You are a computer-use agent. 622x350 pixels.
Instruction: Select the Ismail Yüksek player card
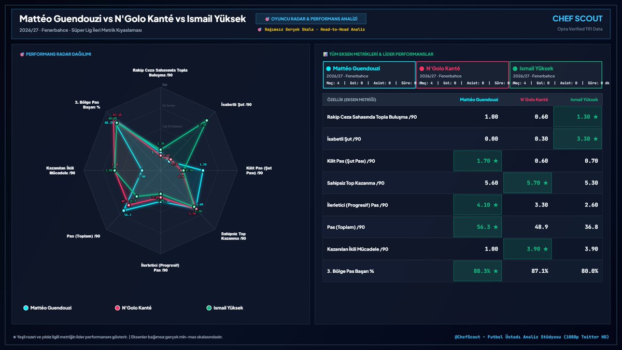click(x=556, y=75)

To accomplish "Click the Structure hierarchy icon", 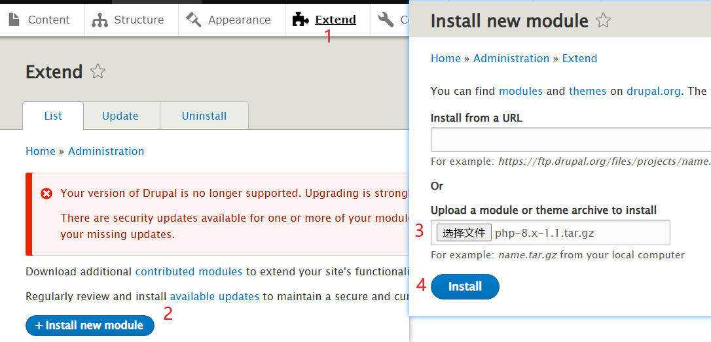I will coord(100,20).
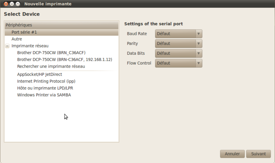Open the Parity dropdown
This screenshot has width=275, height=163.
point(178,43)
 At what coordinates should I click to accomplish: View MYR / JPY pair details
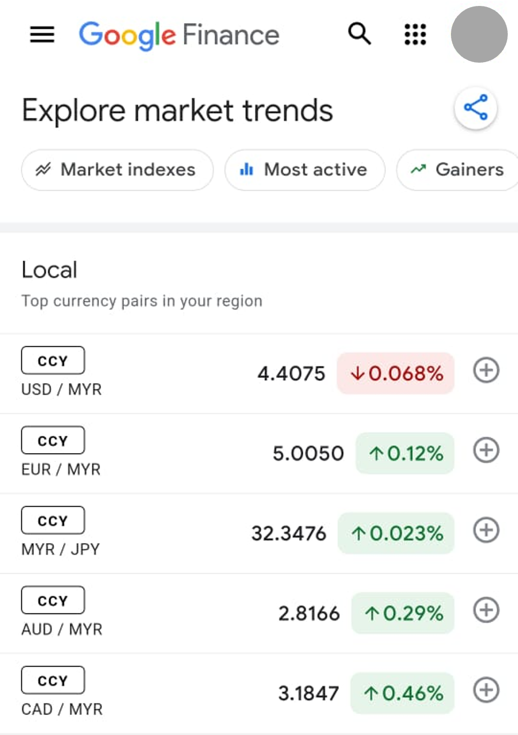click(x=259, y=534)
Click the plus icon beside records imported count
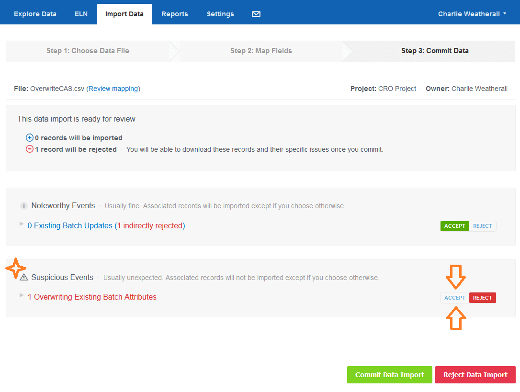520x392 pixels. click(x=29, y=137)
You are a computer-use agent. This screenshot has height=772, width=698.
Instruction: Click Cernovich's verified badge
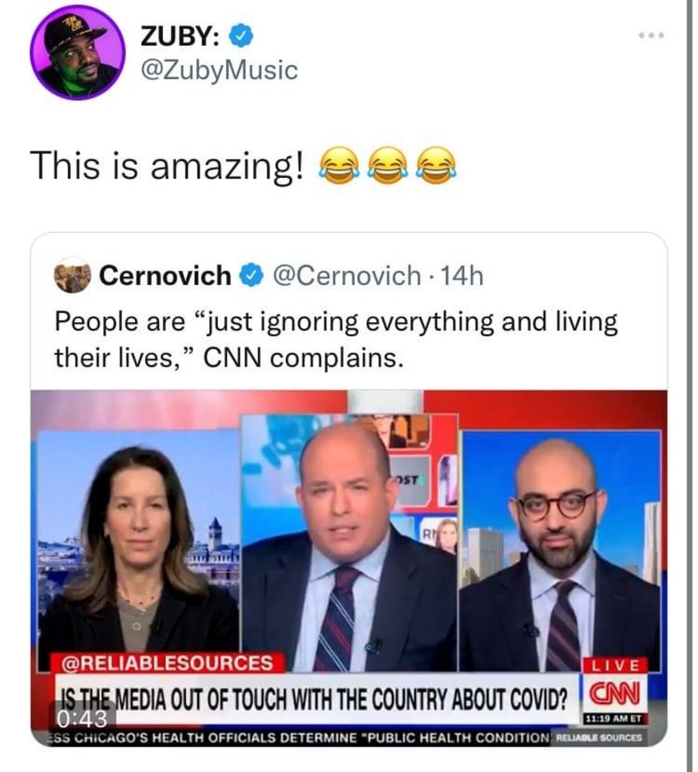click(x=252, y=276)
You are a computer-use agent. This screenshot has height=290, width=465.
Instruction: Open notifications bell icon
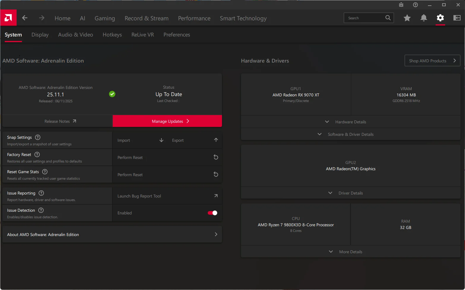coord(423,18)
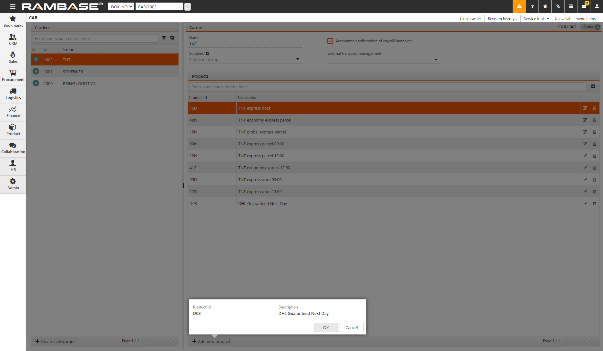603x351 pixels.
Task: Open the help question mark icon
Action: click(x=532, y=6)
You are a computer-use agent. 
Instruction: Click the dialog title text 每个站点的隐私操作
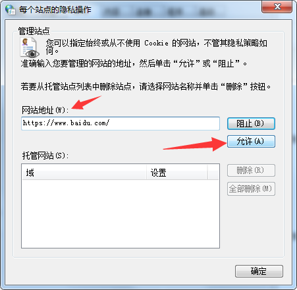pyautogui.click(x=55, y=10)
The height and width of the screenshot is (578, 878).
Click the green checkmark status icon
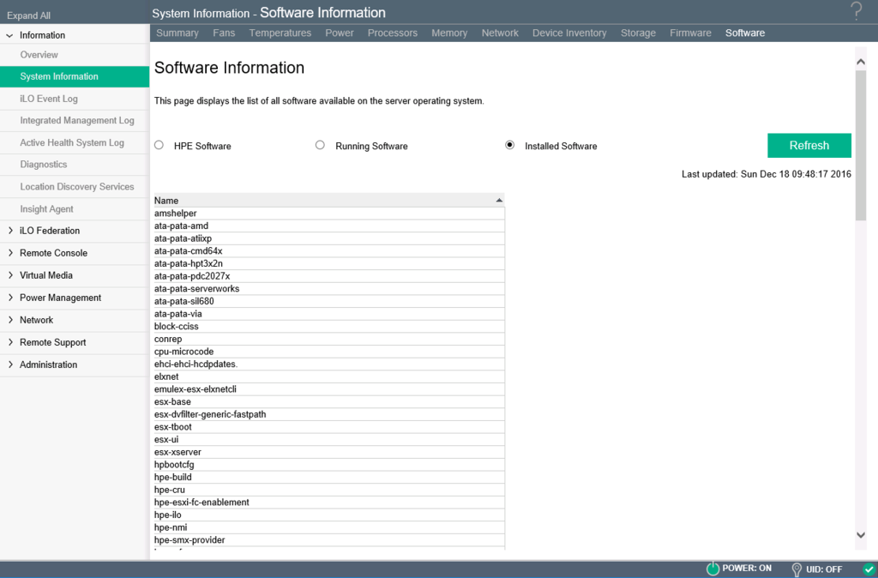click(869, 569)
________________
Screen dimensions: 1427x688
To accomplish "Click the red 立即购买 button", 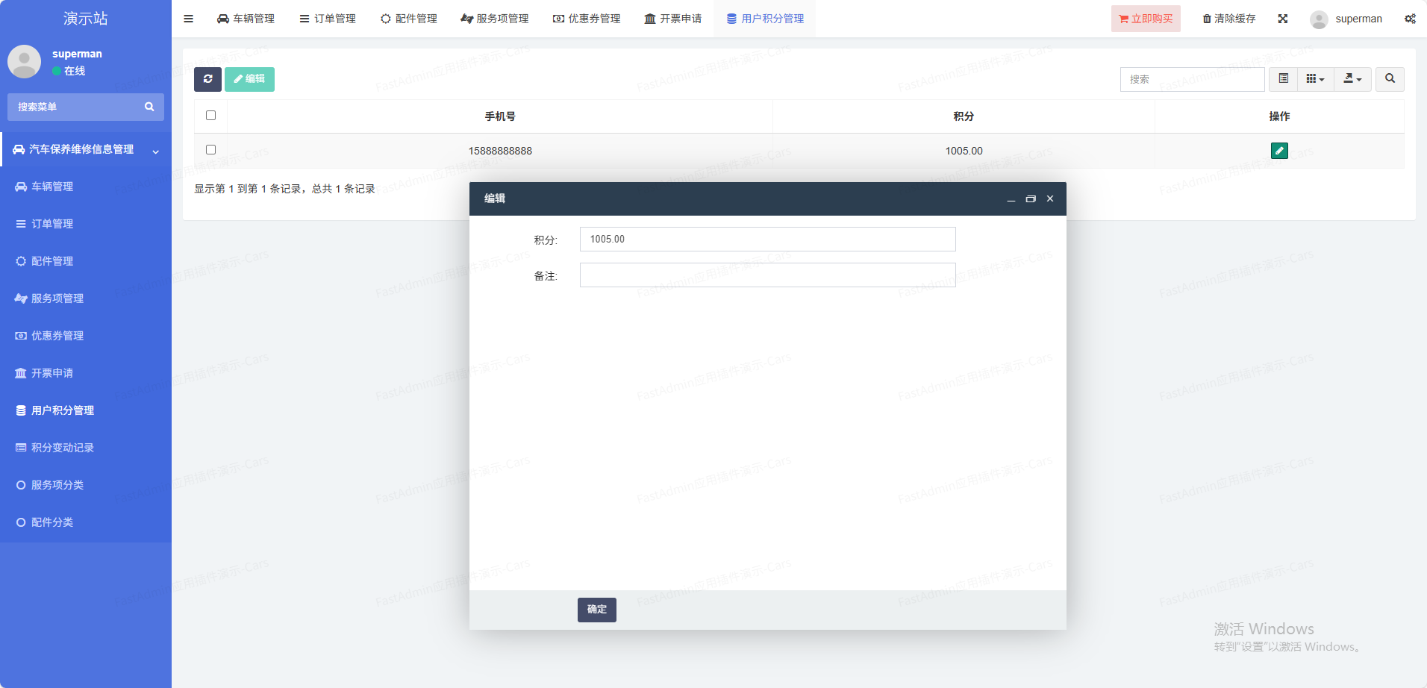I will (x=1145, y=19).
________________
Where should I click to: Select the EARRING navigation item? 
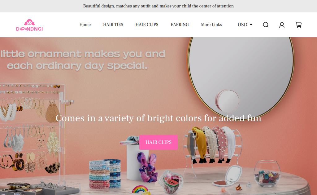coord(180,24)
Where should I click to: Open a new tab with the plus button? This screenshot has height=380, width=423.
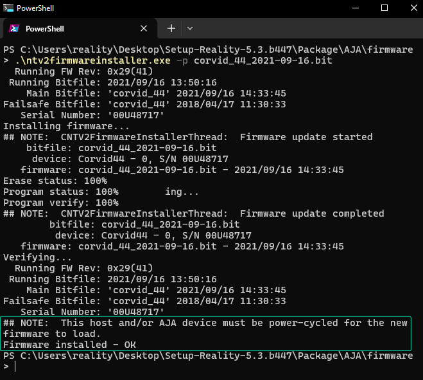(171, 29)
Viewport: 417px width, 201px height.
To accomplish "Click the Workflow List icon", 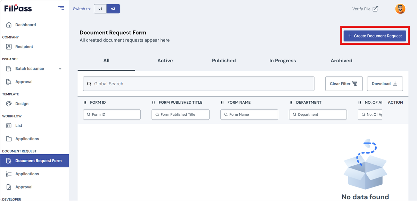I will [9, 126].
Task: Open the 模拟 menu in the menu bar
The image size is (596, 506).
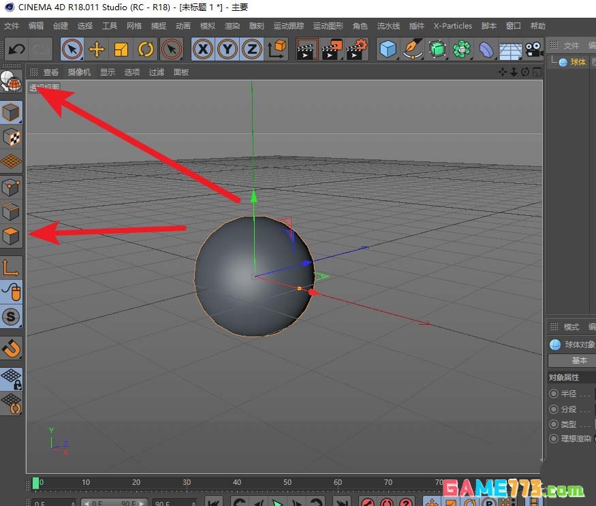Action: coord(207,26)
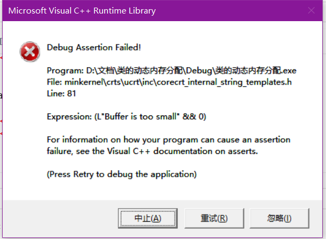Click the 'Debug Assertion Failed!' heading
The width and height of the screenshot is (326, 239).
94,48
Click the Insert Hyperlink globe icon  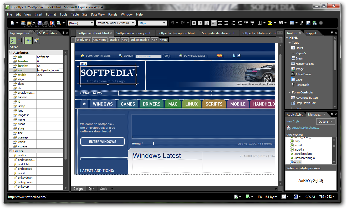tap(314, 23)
________________
▸ Task statement
Based on the entries above, please state how many lines include "computer", leaving out everything else.

▸ Written reply
4